Donnerstag, 3. Februar 2011

Sternennacht

Ein frostig eisiger Wind lässt die ohnehin schon kalte Nacht erstarren. Sternenklar und mit unheimlicher Tiefe zeigt sich der Nachthimmel. Da und dort steigt Rauch aus Kaminen, dessen weißliche Dampffahne sich sehr schnell in der trockenen Luft verflüchtigt. Aus einigen Fenstern, die noch nicht mit Läden der Käte wegen verschlossen sind, schimmert gelblich wärmendes Licht in die unendliche Kälte der Nacht.

Der Bursche, der in seinem Kämmerlein am Fenster steht und seinen Blick gleich seinen Gedanken hinaus in diese unwirtlich kalte Nacht schickt, fröstelt es ein wenig. Nein, nicht die Kälte von draußen ist es, das ihn in seinem warmen Stübchen frösteln lässt...

„Ich hol dir die Sterne vom Himmel“ flüstert ihm sein Schatz ins Ohr. Es war eine kühle Sommernacht in den Bergen. Sie saßen Hand in Hand auf dem Bänklein vor der Hütte und schauten gemeinsam in den klaren Nachthimmel. „Weißt du mein Schatz, oft sitze ich am Abend, wenn sich der Himmel öffnet und all die vielen Sterne und der Mond sich mir zeigen, am Fenster in meiner Stube. Ich fühle, dass du in der Fremde gleiches tust. So sind wir uns dann immer ganz nah, wie jetzt, gell“.

...Ja, genau so empfindet er auch jetzt, in dieser hellen, kalten Nacht. Gerade jetzt, wo er in seinem Stübchen in der Fremde am Fenster steht und in den klaren tiefen Himmel schaut. < Ja, jetzt steht auch mein Schatz am Fenster und blickt in denselben Himmel, zu denselben Sternen >, geht ihm durch den Kopf. - Ich hole dir die Sterne vom Himmel - Ein Gefühl von Freude und Trauer, von tiefer Liebe und Sehnsucht steigt in ihm hoch. Mit diesen Gefühlen steigt auch eine Träne in ihm hoch, eine Träne, die sich mit vielen weiteren auf seinem Gesicht verflüchtigen und in ewige Gedanken an seine Liebste entschweben wie Sternschnuppen am Firmament...

„Weißt du mein Schatz, wenn ich dann mit deinem Briefen in meiner Hand so am Fenster stehe, muss ich oft weinen.

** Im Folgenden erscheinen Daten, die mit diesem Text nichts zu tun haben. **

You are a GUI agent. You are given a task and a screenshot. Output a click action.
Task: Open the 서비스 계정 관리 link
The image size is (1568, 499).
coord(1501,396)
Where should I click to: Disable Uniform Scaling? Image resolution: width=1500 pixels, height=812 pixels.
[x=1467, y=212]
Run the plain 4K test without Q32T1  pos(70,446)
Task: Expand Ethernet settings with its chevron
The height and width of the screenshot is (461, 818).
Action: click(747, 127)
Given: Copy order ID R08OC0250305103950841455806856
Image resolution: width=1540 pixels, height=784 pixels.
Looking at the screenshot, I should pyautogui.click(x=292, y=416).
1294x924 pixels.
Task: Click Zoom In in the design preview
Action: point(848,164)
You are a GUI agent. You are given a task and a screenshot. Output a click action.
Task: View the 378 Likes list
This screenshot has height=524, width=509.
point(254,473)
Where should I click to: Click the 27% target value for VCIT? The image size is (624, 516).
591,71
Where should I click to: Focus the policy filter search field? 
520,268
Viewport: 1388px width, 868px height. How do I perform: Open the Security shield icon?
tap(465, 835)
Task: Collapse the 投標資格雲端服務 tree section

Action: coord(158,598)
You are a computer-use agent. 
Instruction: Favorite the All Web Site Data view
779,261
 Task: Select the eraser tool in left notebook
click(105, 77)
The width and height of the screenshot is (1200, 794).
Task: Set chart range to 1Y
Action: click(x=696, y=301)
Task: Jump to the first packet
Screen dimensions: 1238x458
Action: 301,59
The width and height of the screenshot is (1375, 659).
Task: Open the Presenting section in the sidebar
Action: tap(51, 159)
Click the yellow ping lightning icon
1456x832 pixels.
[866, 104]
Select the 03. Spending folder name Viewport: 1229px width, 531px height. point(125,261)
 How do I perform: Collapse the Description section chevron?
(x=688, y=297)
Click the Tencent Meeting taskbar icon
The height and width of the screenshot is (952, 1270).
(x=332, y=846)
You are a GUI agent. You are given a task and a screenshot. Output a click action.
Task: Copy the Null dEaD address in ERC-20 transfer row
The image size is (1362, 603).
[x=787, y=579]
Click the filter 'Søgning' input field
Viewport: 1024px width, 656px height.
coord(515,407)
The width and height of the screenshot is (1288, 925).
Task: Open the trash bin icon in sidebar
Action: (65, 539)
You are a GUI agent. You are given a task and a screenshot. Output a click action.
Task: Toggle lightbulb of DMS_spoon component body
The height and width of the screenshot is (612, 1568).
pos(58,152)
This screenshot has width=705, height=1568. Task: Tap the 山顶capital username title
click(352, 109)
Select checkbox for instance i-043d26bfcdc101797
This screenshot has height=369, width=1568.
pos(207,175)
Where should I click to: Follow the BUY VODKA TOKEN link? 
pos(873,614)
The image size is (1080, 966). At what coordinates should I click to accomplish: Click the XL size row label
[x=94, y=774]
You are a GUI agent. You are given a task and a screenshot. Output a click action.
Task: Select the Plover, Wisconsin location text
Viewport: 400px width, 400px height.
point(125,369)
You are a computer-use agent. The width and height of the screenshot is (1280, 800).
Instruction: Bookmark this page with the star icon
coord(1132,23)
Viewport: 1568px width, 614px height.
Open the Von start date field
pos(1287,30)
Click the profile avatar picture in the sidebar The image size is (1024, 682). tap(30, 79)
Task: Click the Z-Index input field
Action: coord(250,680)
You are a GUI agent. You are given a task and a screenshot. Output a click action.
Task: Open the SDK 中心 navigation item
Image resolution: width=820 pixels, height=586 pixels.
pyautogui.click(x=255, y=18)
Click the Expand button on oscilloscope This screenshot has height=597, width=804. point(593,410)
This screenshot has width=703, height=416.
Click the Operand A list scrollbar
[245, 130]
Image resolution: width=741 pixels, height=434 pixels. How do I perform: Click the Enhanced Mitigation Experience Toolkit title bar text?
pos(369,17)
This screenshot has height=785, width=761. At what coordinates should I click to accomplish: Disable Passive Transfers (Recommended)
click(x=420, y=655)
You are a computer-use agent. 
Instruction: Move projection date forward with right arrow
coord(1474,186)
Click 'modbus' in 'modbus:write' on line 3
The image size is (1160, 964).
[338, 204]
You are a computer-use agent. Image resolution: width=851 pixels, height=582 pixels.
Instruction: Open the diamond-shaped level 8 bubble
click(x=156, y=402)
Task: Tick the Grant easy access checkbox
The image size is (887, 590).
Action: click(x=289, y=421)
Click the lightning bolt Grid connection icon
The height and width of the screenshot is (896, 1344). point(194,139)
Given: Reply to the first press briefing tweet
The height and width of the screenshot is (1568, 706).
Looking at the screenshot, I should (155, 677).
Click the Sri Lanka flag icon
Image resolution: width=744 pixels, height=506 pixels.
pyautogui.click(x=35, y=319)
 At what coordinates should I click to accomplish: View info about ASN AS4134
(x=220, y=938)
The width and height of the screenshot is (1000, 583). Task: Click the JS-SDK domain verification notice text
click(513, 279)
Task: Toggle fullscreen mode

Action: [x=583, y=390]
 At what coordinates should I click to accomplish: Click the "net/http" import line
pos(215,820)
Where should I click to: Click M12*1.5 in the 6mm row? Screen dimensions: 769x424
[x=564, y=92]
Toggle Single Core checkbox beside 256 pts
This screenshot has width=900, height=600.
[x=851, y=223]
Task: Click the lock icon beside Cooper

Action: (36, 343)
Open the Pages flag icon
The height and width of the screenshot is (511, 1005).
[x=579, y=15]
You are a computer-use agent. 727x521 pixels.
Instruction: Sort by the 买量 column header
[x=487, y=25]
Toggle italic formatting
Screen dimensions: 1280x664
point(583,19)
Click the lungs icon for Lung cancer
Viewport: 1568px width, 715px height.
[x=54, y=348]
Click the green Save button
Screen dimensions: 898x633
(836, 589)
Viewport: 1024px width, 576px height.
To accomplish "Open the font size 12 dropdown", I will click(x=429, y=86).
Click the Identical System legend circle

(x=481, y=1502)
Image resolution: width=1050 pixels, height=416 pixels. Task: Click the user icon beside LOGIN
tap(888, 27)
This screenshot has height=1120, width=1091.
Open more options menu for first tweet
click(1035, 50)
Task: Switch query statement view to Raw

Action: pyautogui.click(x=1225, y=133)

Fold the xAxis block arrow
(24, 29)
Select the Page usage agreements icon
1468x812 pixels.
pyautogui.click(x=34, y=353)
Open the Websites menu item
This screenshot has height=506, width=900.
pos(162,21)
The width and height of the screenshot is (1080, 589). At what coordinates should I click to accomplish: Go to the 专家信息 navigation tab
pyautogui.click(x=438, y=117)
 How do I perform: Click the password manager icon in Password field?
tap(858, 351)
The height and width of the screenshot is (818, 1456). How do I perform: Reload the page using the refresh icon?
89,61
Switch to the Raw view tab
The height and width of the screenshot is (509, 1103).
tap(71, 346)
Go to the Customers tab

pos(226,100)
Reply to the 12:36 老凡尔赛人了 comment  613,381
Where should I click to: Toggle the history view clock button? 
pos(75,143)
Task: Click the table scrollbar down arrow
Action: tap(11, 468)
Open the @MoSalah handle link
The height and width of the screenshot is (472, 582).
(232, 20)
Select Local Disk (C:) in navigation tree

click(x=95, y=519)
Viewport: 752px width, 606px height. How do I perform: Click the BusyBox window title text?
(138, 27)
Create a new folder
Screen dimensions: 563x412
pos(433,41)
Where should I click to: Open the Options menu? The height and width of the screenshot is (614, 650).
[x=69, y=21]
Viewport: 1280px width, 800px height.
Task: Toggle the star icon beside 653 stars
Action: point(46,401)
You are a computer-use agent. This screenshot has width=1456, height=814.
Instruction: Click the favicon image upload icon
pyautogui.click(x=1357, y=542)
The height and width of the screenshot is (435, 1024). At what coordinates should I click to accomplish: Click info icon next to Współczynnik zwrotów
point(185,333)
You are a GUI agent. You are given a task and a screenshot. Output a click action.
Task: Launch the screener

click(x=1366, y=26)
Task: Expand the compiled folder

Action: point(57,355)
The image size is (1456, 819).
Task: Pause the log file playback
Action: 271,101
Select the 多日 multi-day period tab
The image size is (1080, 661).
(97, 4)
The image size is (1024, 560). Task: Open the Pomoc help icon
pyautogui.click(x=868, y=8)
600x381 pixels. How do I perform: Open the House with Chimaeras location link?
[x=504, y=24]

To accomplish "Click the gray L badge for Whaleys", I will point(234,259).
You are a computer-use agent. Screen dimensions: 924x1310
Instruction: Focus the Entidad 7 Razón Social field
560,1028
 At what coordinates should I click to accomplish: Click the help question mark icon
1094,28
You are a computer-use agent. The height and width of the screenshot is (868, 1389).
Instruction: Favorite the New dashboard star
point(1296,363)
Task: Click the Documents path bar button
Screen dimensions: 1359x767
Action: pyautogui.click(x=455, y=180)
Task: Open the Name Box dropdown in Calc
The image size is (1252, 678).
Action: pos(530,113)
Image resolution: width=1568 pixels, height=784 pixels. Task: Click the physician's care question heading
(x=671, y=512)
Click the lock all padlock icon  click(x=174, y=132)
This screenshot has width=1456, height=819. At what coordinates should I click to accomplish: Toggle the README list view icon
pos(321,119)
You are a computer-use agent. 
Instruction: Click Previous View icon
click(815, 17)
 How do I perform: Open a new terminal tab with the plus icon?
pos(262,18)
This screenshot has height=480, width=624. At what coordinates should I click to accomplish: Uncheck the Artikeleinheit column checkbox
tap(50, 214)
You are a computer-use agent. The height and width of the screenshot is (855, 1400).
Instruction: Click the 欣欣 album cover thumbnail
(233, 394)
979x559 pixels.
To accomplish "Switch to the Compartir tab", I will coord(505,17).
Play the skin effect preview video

Ich vermisse dich all die lange Zeit die uns trennt. Wir sind uns so nah und so weit. Ab und zu kullert eine Träne von mir auf Deine Briefe, vermischt sich mit der Tinte deiner Worte und verschmilzt so zu einem Ganzen, genau so, wie unsere Liebe“.

...Er fühlt, dass auch sein Schatz jetzt zur gleichen Zeit in den gleichen, kalten Nachthimmel schaut. Wie sich seine Gedanken mit denen von seiner Liebsten sich im Universum verlieren, wo sie sich verbinden zu einem Ganzen, einer innigen, großen Liebe.